Task instructions
1 – According to the post on cheap airports for international flights, what did the writer pay for the roundtrip New York-Oslo ticket last December?
2 – Print the part of the airports post starting with "7. WOW Air and" and going on through "day to day.".

Where Are You Going? The Best and Cheapest Airports for International Flights

Hello Dear Readers!

As I continue to write, I realize that a lot of things I take for granted, a lot of people probably don’t know. Things like: where do I get cheap flights? What’s the best way to look up airfare? Are all airlines created equal?

To that end, I’ve decided to make a list of the best/cheapest airports to fly out of, depending on where you want to go internationally. I know when I first started, I had no clue, so here you are:

Europe:


1. New York’s JFK is by far the cheapest airport there is, often flying to/from Spain for less than $400 roundtrip on full-service airlines (think Delta, American Airlines, and United). There are frequently price wars here, and I’ve seen itineraries as low as $300 for these trips.
2. Washington D.C. is another cheap one. Though not as common as JFK, you can still often find flights for less than $500 on full-service airlines.
3. Boston can often be had for as nearly cheap as D.C. and JFK. Specifically, it often flies to Dublin, Ireland, for around $400 on full-service airlines (Aer Lingus). Flight routes mean that this flight path is the (one of?) the shortest to Europe, mileage-wise.
4. Chicago will pop up occasionally, though not as often as the above two.
5. Miami handles a lot of international traffic, and before flight prices got so low, was the cheapest I was ever able to find ($700 Miami-London in 2011).
6. Atlanta will also have some pretty good deals to places like Paris and Amsterdam, though these are sporadic and you need to jump on them quickly.
7. WOW Air and Norwegian are budget airlines, which have begun launching flights across the country for ridiculously cheap prices. For example, San Francisco-Edinburgh can be had for as low as $69 one-way. A return ticket will run you $250, though, and these airlines add fees on for everything. Checking a bag will cost you about $60 each way, but may be worth it if you find a cheap enough ticket. I flew WOW from D.C. to Paris last September for $500 roundtrip and found their coach seats to be quite roomy, and their planes are all new, which is nice.
8. As mentioned above, Norwegian is also really cheap/ new, and has awesome deals around Europe and Scandinavia. Last December, I scored a roundtrip New York-Oslo ticket for $335 and spent an amazing few days in Norway. It’s always worth looking at their price calendars, as prices change drastically from day to day.

Asia:


1. San Francisco is one of the best for flying to Asia, with roundtrip flights to Japan and China running daily for $500 or less. (They also go other places, but I most often see cheapest flights to these two countries) I flew Japan Airlines from here last May (using points), and absolutely loved their seats. International airlines will always best US airlines for legroom and recline, so if you can find one with a good price, take it.

Recorded data:
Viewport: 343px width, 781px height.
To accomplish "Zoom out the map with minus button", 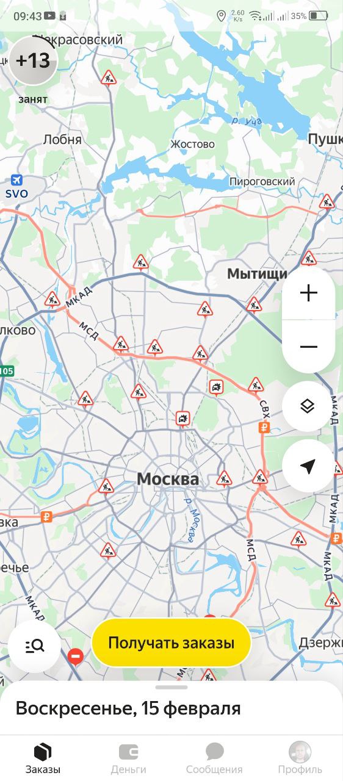I will tap(309, 347).
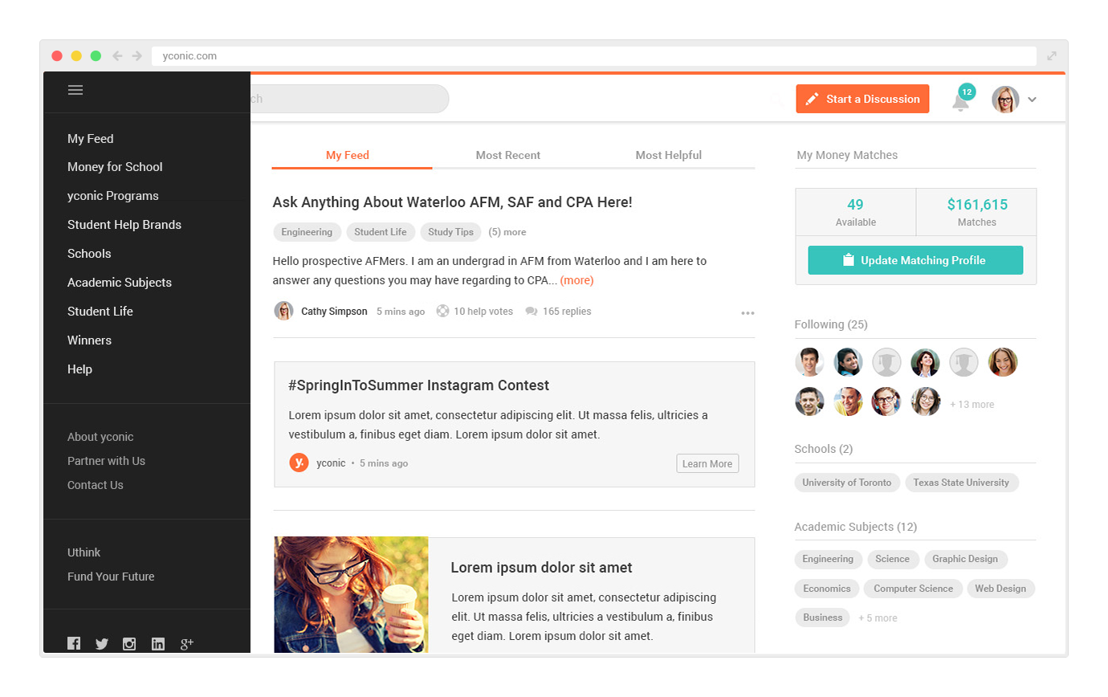Open the Instagram icon in sidebar footer
The width and height of the screenshot is (1108, 697).
(129, 643)
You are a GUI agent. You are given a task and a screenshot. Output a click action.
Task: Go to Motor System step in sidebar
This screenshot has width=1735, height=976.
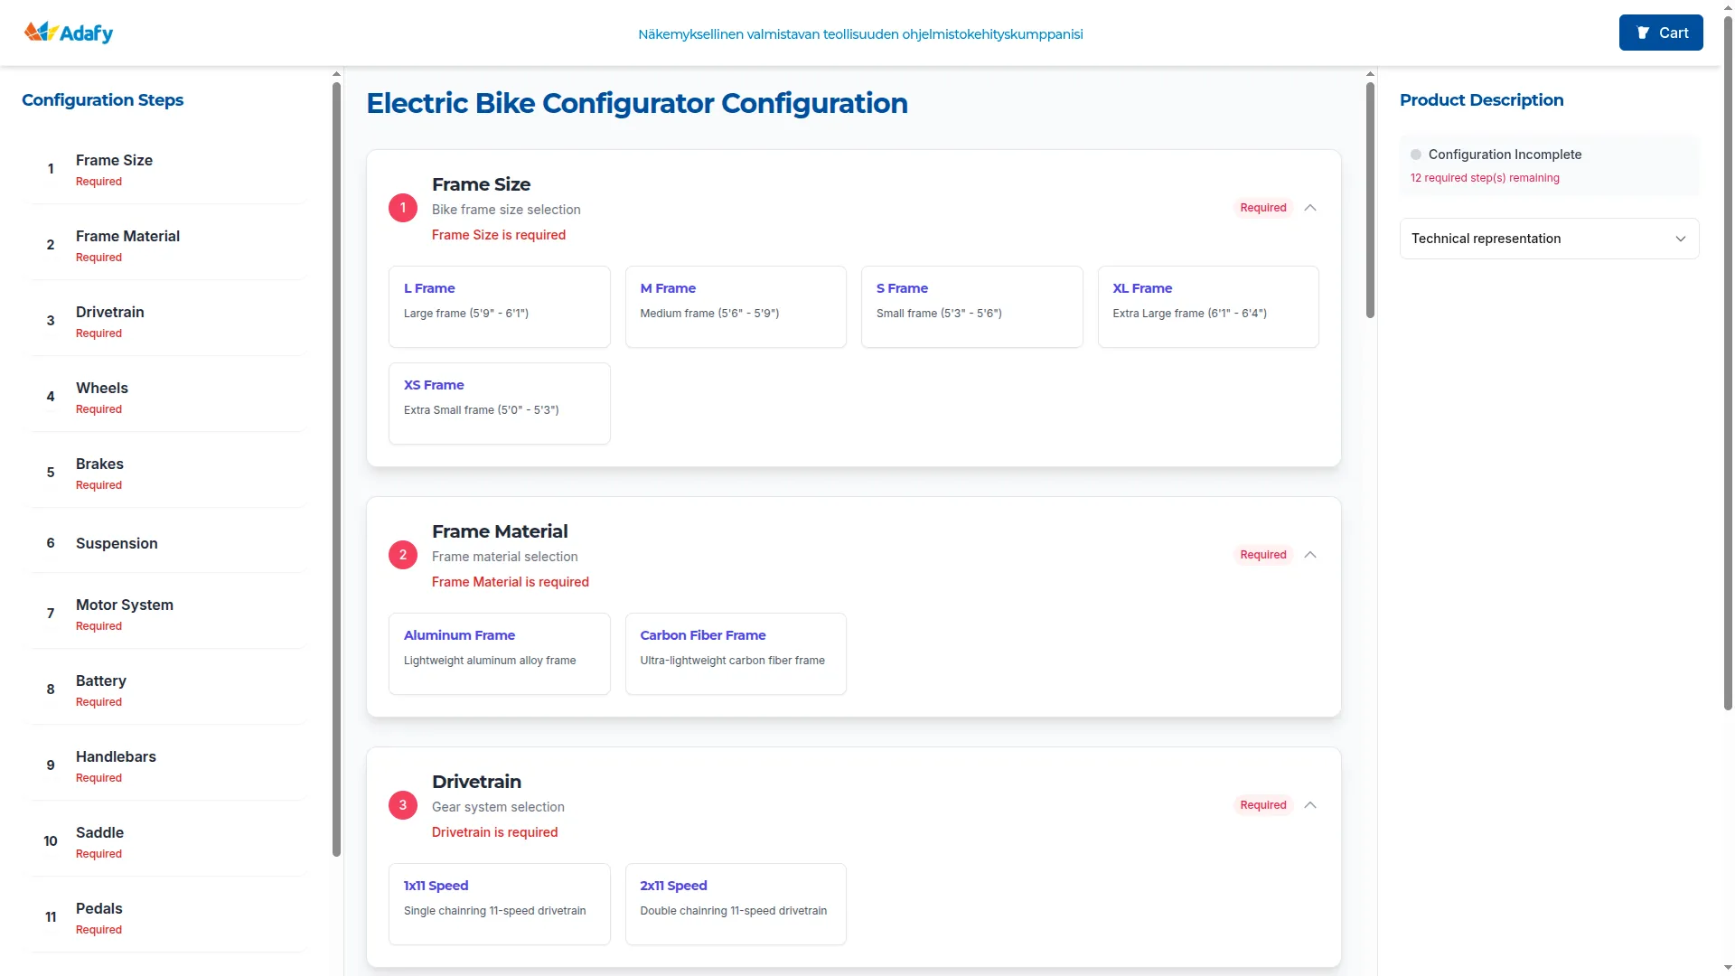click(x=125, y=614)
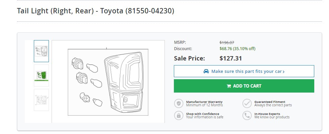Image resolution: width=329 pixels, height=134 pixels.
Task: Click the Manufacturer Warranty shield icon
Action: pos(179,104)
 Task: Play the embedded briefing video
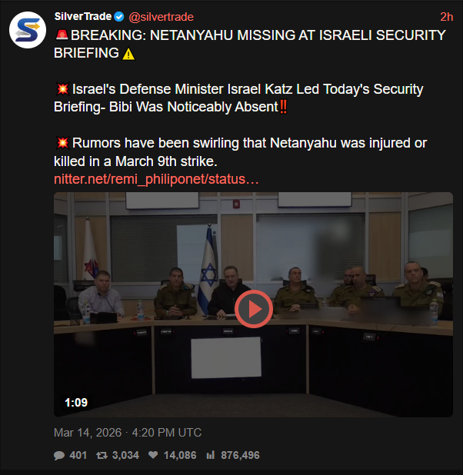(x=254, y=309)
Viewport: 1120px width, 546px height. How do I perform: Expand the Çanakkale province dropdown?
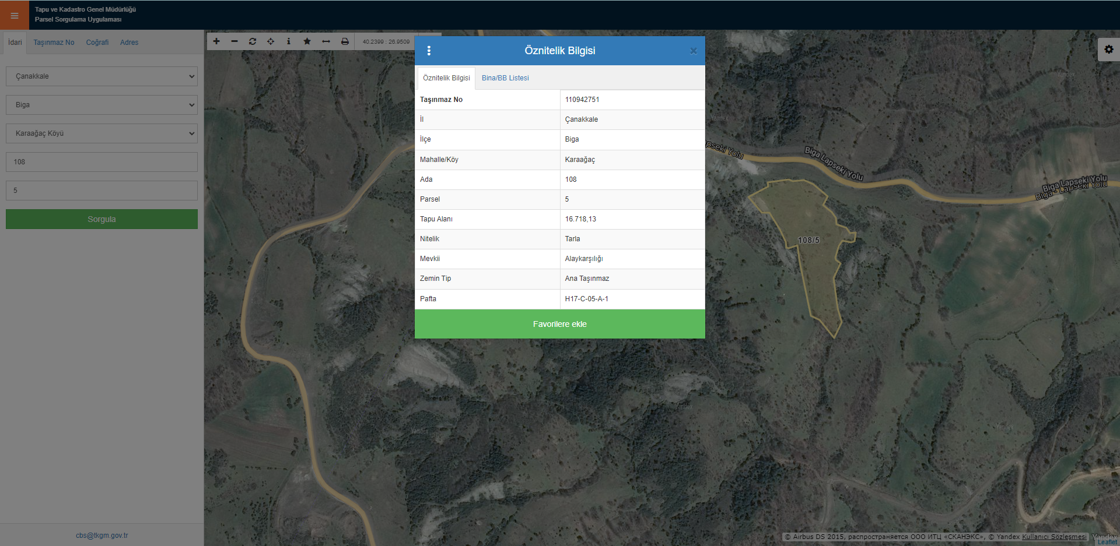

Responses per task
1 – $335.

2 –
7. WOW Air and Norwegian are budget airlines, which have begun launching flights across the country for ridiculously cheap prices. For example, San Francisco-Edinburgh can be had for as low as $69 one-way. A return ticket will run you $250, though, and these airlines add fees on for everything. Checking a bag will cost you about $60 each way, but may be worth it if you find a cheap enough ticket. I flew WOW from D.C. to Paris last September for $500 roundtrip and found their coach seats to be quite roomy, and their planes are all new, which is nice.
8. As mentioned above, Norwegian is also really cheap/ new, and has awesome deals around Europe and Scandinavia. Last December, I scored a roundtrip New York-Oslo ticket for $335 and spent an amazing few days in Norway. It’s always worth looking at their price calendars, as prices change drastically from day to day.